While I haven't used an open-source text for a semester-long university class, I have used an open-source calculus text for a summer program with high school students, and I'm currently modifying a number-theory text for a different summer program.
Summary, with extended discussion below:
Upsides:
- I can modify the text to suit my needs.
- I can modify the text in response to student reactions.
- My students don't need to pay excessive amounts of money.
Downsides:
- It is less tenable, at least from my position, to work with open-source texts with large courses that have multiple professors, for many reasons.
- The general open-source text available is supbar, in my opinion, and needs to be modified.
- Actually modifying/writing a textbook is very time-consuming and hard.
- (If you care) - it is not currently feasible to use one of the online-homework systems without using the accompanying book.
The great thing about both texts is that I can modify the source to fit the course, which I much prefer to modifying my course to fit the text/jumping around the text. In fact, this is extremely useful. It also allows me to modify and change wording, examples, and problems based on direct feedback from my students.
I must admit that I am also very happy to not force students to buy these texts, given that the information itself is readily available online.

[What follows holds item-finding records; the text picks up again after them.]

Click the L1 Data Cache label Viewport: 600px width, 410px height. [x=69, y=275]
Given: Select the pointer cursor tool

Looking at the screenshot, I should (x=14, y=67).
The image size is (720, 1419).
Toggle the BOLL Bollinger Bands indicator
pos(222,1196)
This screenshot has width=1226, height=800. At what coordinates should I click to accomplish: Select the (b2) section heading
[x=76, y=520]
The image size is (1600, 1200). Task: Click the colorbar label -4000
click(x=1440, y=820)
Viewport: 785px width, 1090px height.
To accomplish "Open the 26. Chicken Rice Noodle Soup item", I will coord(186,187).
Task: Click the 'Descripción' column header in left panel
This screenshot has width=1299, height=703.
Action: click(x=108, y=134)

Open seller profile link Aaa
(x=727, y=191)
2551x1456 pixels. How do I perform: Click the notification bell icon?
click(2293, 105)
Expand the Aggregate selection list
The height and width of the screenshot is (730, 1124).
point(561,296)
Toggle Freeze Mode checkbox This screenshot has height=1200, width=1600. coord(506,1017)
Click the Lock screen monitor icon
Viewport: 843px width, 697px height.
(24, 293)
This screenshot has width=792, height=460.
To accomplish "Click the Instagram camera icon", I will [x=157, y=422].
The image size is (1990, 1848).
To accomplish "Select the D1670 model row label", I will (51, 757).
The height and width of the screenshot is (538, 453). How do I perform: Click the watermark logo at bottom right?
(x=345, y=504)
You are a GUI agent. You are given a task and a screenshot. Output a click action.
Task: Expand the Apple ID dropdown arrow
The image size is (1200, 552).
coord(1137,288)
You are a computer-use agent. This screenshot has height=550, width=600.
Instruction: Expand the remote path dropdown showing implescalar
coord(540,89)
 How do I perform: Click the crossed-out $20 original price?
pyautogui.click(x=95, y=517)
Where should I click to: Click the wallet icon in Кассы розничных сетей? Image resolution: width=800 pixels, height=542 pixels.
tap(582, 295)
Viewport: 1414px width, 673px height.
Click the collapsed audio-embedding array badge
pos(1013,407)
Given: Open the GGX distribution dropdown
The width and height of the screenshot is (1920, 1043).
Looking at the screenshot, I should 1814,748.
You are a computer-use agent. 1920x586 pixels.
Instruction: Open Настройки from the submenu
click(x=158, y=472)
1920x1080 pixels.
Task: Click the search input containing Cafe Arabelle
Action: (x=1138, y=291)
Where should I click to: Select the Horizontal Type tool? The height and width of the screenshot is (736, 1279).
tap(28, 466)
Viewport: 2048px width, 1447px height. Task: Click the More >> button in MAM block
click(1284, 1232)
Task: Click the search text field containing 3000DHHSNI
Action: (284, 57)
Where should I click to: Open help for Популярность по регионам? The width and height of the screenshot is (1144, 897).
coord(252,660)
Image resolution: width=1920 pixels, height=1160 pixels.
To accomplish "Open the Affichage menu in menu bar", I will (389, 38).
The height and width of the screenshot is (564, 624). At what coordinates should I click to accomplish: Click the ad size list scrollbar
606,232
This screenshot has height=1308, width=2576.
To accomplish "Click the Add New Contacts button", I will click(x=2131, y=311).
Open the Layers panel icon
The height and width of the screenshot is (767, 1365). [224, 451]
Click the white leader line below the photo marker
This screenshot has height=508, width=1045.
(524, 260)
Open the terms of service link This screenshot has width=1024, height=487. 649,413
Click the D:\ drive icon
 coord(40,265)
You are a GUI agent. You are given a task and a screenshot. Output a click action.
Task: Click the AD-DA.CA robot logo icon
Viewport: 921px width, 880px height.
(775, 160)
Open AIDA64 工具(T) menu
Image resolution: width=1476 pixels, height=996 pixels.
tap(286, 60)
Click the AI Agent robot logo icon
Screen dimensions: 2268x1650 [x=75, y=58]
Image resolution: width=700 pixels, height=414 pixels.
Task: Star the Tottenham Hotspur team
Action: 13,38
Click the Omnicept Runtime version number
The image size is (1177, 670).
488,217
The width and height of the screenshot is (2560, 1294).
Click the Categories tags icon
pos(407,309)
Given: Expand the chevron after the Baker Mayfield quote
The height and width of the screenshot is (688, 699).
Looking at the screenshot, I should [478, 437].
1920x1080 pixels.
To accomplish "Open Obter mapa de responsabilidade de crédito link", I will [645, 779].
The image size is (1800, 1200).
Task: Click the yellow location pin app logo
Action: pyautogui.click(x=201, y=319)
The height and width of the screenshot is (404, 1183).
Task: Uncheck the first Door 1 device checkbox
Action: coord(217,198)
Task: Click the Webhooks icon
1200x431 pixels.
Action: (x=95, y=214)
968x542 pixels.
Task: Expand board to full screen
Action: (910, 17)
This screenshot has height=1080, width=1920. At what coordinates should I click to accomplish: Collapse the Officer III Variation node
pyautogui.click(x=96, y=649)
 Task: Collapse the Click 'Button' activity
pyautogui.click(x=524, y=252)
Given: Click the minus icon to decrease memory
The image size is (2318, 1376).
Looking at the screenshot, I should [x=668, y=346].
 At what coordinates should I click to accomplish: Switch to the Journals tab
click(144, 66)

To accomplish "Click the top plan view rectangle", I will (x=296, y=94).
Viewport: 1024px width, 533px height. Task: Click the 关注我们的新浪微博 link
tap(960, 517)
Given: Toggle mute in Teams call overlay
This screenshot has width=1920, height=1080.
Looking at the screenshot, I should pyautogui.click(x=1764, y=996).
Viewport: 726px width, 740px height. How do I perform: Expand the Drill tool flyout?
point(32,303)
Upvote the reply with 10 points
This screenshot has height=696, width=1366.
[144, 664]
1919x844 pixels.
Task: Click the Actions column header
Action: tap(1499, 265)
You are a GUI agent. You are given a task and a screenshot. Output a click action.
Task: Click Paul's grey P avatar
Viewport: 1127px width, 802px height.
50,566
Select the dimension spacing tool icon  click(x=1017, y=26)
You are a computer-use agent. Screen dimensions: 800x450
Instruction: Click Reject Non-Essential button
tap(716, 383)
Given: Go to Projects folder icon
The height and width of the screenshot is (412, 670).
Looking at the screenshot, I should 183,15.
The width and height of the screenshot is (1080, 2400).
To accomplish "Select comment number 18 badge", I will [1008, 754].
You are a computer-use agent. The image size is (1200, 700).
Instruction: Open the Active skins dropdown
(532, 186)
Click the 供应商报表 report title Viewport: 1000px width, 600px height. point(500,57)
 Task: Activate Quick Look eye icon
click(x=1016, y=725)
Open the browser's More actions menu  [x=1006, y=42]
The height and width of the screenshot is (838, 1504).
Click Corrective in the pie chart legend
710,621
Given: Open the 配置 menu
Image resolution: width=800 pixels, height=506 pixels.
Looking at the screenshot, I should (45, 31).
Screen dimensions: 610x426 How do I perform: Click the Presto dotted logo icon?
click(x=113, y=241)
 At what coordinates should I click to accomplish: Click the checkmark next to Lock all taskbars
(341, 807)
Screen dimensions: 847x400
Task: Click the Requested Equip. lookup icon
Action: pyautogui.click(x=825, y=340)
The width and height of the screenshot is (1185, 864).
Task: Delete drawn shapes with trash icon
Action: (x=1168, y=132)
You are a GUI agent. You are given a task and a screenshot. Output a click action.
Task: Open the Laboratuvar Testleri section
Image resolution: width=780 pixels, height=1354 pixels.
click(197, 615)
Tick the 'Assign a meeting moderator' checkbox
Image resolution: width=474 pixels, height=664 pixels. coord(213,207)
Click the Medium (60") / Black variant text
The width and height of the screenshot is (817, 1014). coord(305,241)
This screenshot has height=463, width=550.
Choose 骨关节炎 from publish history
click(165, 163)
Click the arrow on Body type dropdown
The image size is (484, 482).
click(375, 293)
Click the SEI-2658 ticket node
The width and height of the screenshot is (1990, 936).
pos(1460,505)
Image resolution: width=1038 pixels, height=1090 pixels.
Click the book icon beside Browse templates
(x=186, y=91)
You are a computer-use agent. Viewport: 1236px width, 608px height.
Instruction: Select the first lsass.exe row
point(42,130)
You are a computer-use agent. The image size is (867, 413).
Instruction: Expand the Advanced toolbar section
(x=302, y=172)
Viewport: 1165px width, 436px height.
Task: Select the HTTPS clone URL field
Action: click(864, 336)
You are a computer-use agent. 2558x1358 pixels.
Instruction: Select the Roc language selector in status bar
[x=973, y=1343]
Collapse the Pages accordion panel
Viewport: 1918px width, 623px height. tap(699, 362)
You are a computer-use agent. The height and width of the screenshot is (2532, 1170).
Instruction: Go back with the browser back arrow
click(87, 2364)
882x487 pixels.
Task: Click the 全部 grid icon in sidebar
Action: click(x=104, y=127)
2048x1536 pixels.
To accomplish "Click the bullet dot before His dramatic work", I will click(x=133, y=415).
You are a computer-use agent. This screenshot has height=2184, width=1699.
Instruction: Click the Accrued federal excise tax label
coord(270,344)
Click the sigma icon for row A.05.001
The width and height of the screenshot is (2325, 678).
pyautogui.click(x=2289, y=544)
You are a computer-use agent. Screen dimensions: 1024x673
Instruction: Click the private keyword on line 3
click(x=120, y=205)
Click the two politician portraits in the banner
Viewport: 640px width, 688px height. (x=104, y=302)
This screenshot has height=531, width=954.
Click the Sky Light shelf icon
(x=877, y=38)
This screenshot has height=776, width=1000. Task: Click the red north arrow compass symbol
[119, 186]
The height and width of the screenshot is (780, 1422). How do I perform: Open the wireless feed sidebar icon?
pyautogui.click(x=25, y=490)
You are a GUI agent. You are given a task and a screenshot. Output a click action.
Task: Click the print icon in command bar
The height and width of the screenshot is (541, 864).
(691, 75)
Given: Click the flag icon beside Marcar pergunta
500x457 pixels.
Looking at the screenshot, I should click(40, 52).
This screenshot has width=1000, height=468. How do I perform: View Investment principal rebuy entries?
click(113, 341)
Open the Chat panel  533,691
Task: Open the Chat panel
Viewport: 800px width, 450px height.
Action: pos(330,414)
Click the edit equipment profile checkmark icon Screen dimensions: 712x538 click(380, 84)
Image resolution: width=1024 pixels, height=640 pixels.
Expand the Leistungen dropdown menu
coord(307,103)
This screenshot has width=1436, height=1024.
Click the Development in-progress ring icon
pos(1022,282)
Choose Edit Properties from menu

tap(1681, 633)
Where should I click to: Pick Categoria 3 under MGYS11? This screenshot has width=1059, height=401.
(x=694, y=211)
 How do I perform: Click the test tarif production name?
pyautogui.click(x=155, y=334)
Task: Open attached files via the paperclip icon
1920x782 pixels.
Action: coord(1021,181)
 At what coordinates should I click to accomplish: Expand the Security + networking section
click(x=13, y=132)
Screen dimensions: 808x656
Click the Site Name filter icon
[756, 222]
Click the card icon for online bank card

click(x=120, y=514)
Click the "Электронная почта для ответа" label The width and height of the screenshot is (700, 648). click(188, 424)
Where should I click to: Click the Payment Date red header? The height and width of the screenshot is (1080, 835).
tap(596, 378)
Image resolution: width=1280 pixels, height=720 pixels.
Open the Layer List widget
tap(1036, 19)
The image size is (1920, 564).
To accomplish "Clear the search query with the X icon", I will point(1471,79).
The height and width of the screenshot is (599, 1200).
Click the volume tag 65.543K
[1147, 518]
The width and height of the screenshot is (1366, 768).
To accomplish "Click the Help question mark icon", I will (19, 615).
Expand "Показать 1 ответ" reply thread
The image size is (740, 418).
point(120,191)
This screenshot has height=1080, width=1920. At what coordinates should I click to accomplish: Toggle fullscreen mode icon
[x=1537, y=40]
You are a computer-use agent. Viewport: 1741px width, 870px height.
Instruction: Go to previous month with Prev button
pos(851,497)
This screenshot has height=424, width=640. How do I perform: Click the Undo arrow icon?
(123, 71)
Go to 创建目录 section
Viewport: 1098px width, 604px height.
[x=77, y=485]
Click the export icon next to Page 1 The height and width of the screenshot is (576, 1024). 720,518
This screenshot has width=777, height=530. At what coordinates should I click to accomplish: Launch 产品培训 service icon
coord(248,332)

Given the option, I would choose to use an open-source text for essentially any lower-level class (precalc, calc, linear algebra, statistics, etc.). I don't know about upper-level classes, for which there often exist great books that are extremely well-written and which don't change from year to year.
On the other hand, I don't usually have that option, at least not from my current position. And many professors I know don't have that option either. The university expects consistency, and lower-level classes are those often taught by multiple people at a time. For all of us to use a modified version of an open-source text requires all of us to agree on modifications/the text. At the very least, university policy and bureaucracy make this much harder. (I suppose it would just take the person in charge, if there is a person in charge, to make a solid decision and to commit - but this has not been my experience).
Further, in my experience, I find that most open-source textbooks need some revision for one reason or another. This limits them to the ones whose source is actually available, rather than those that are just free and which get lumped in. And the problem here is that authors get to make up their own notations/TeX conventions, which can make it very unpleasant to actually modify their text.
For that matter, writing a text at all is time-consuming and hard. It's hard to write clearly, it's hard to make pretty pictures (really hard). It really is much easier to just use some generic calculus text (the big ones are all the same, and all such classes are isomorphic) than to find, modify, and use an open-source one. Or rather, it's hard to first go out, find, modify, and use an open-source one. Having done it once, it's now very easy.
Perhaps soon a good variety of good open-source texts will become available, which will make the transition cost lower and make it more likely that a university might accept it.
I talked to the teaching head of my department (so we actually do have a guy in charge), and he's of the opinion that the future isn't in open-source, but in online homework (like webassign, or other forms). We don't actually use that at my university, but it was used at my undergrad, and I know that many other schools use online homework.